Norwegian Navy Officer Found Guilty Of Negligence In Oil Tanker Collision
A Norway-based naval officer was found to be guilty on Monday. He was sentenced to a two-month suspended prison sentence for his negligence, resulting in the 2018 collision between a warship he had commanded and an oil tanker in which the military vessel had sunk.
A replacement for the lost Helge Ingstad frigate may have cost about 13 billion crowns, the armed forces estimated in a report published in 2019.
The early morning crash between the Ingstad and the Sola TS crude carrier close to a major North Sea oil export terminal triggered multiple shutdowns of parts of Norway’s petroleum production. There wasn’t, however, any leak from the oil tanker.
The defendant was the officer in charge of Ingstad’s bridge. He’d pleaded not guilty to negligence.
He typically takes it hard and is highly disappointed over the outcome, Christian Lundin, the officer’s lawyer, informed the reporters. He continues to think that it is not fair that he alone must take the blame for the accident.
The prosecution had also requested a four-month suspended prison sentence.
Members of the 137-member Ingstad crew earlier had described waking up in the middle of the night as water poured into the cabins and the alarms went off as they kept trying in vain to save the vessel, even though they suffered minor injuries.
Recordings of the communication between the vessels reflected the slow-moving Sola repeatedly, asking the faster Ingstad to change the course or encounter a collision. Still, the request was refused by the navy vessel that feared reaching too close to the shore.

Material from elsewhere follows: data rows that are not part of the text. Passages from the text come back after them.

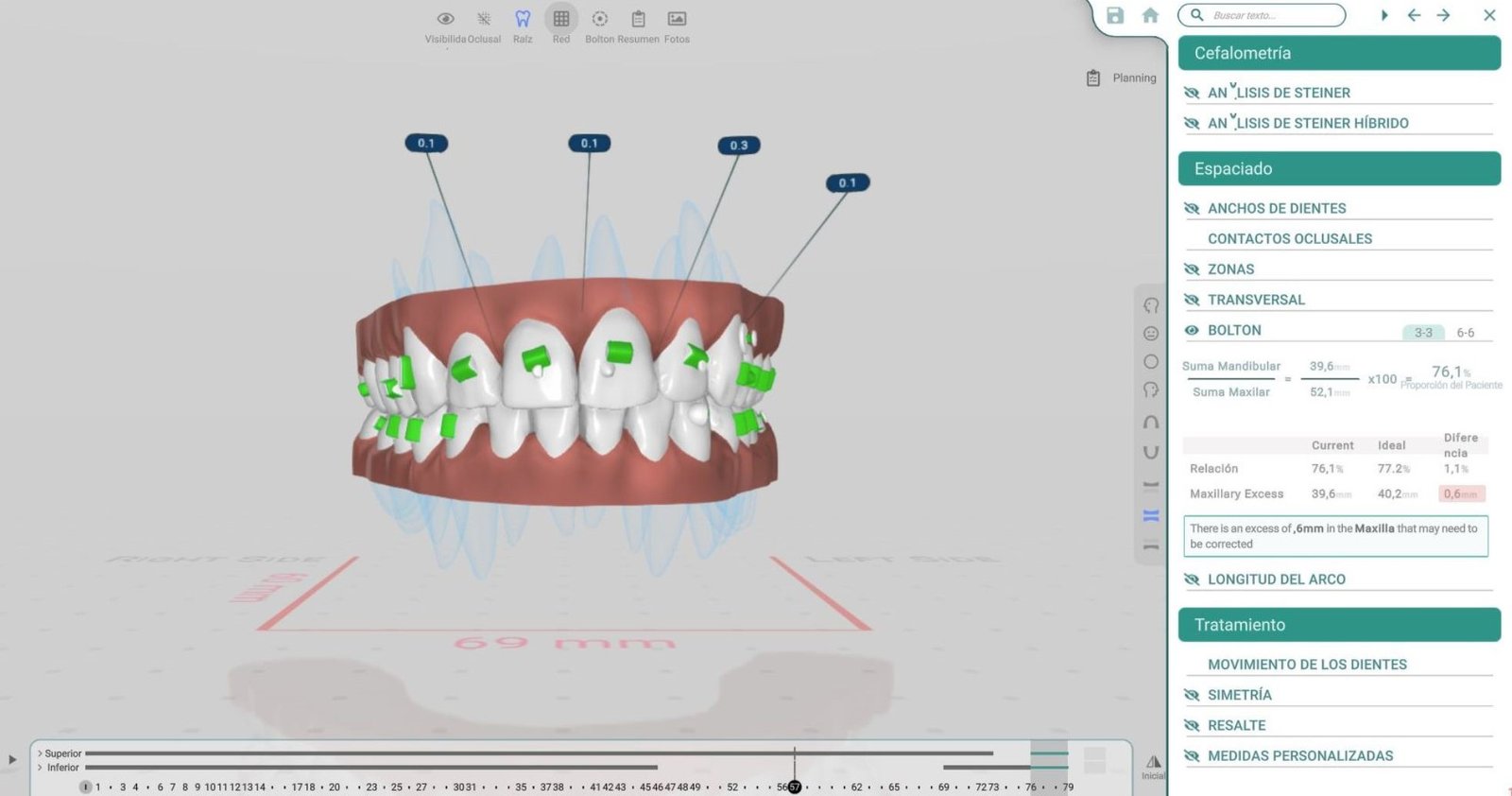Viewport: 1512px width, 796px height.
Task: Open the Oclusal view tool
Action: pos(484,19)
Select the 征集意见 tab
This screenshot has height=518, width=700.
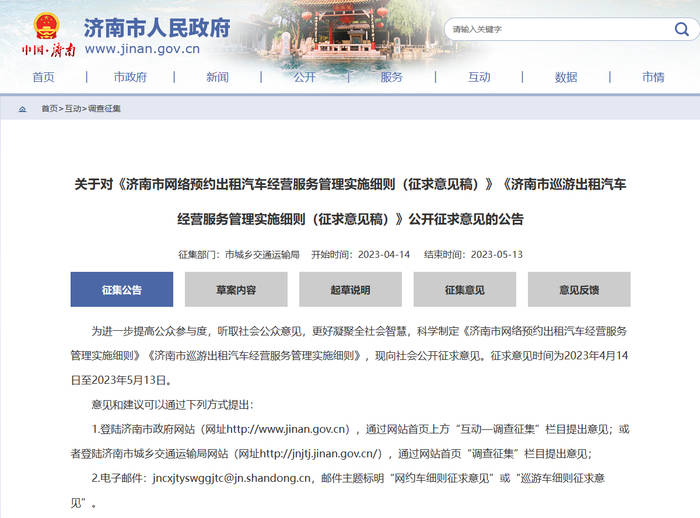465,290
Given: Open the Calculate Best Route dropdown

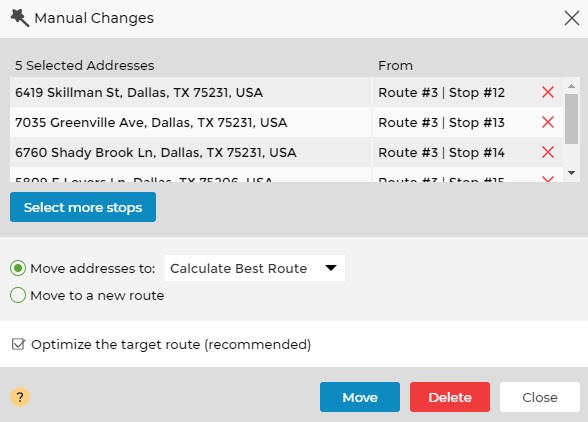Looking at the screenshot, I should [x=255, y=268].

A commission examining the collision said that the brightly lit Sola TS could have been difficult to distinguish from the close the terminal from where it set off, confusing the crew members of Ingstad.
A video from the tanker shows sparks flying as the two vessels collided, then tearing a gash in the warship’s side, which later on was recycled as scrap metal. The tanker, however, suffered some minor damage.
The collision also exposed several safety gaps in the Norwegian Navy, including insufficient training and inadequate risk assessment systems.
The defence ministry, later on, paid a fine estimated to be about 10 million crowns.